34. In the most recent judgment of the Supreme Court in Baby Sakshi Greola vs. Manzoor Ahmad Simon &Anr., SLP (C) No. 10996/2018, while referring to the judgments of Kajal (supra) and Master Ayush (supra), the Apex Court has applied the multiplier of 18 for a minor.

35. Thus, in light of the above judgments, this Court deems it appropriate to ascertain the multiplier as „18‟ to calculate the loss of dependency is calculated accordingly.

36. Thus, the Total Loss of Dependency is calculated as under: i. Rs. 9237.85 p.m. + 40% (Future Prospects) = Rs. 12933/ii. Rs. 12,933 - 50% (personal expenses) = Rs. 6466.5/iii. Rs. 6466.5/- x 12 x 18 = Rs. 13,96,764/-

37. Therefore, the Total Loss of Dependency is determined as Rs. 13,96,800/- (rounded off). Non-Pecuniary Heads:-

38. The Claimants shall be entitled to the compensation under Non- Pecuniary Heads in terms of National Insurance Company Limited vs. Pranay Sethi And Others, (2017) 16 SCC 680.

39. In the case of Pranay Sethi (supra), it was held that in the case of death, Rs.15,000/- is liable to be paid towards the loss of estate and funeral charges each, while Rs.40,000/- was payable towards the loss of consortium to each legal heir and the same may be enhanced by 10% every three years.

40. In the present case, the accident is of 2015 while the Award was passed in 2022. Thus, an amount of Rs. 18,000/- is granted towards the Loss of Estate, Rs.18,000/- towards funeral charges.

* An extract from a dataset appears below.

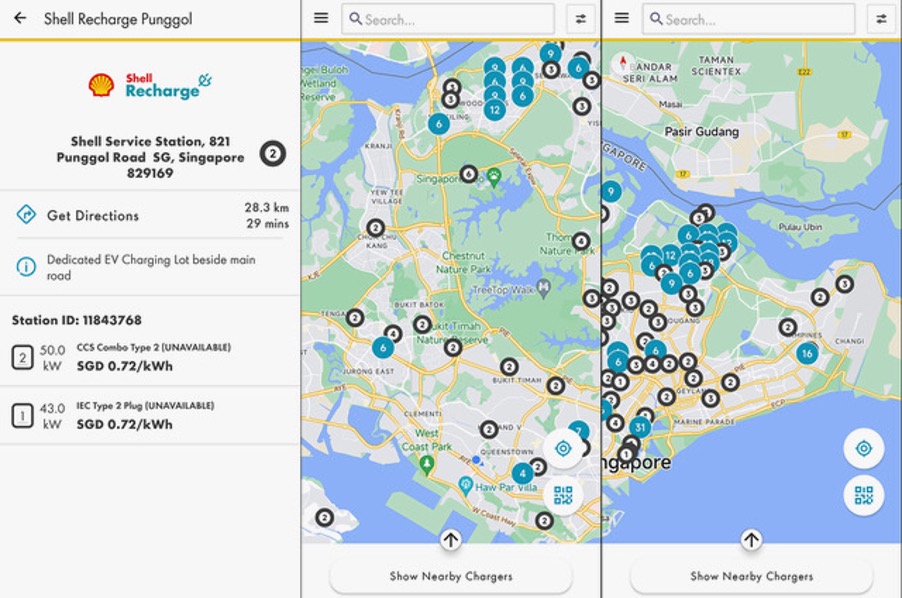The width and height of the screenshot is (902, 598).
Task: Open hamburger menu in the middle map panel
Action: click(320, 18)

41. The father of the child, Sh. Madan, had expired much before the passing of the award. Thus, Rs. 48,000/- each is granted to his mother and the three sisters i.e. total of Rs. 48,000 x 4 = Rs. 1,92,000/- towards Loss of Consortium. Relief:-

42. In view of the above observations, the modified final amount of compensation, is calculated as under:- S.No. Heads Compensation granted by the Tribunal Final Amount / Enhanced Compensation

1. Income of Deceased Rs. 7,29,675/- Rs. 9237.85 p.m.

2. Add-Future Prospects 40%

3. Less-Personal Expenses of Deceased 1/2

4. Monthly loss of Dependency Rs. 6466.5/-

5. Annual loss of Dependency Rs. 77,598/-

6. Multiplier 18

7. Total loss of Dependency Rs. 13,96,764/- Rounded off to Rs. 13,96,800/-

8. Medical Expenses Nil. Nil.

9. Loss of Consortium Rs. 7,29,675/- Rs. 1,92,000/-

10. Loss of Estate Rs. 18000/-

11. Funeral expenses Rs. 18000/-

12. Total Compensation Rs. 14,59,350 Rs. 16,24,800/-

43. Thus, the total compensation granted to the Claimants is revised as Rs. 16,24,800/- along with interest @ 9% per annum from the date of the Claim till deposit of the amount, in terms of the Impugned Award dated 31.03.2022 of the learned Tribunal.

44. The additional amount be deposited within six weeks, to be disbursed in terms of the Award dated 31.03.2022. The statutory deposit be returned to the Insurance Company in accordance with law.

45. Both the Appeals are accordingly disposed of accordingly, along with the pending Application(s), if any.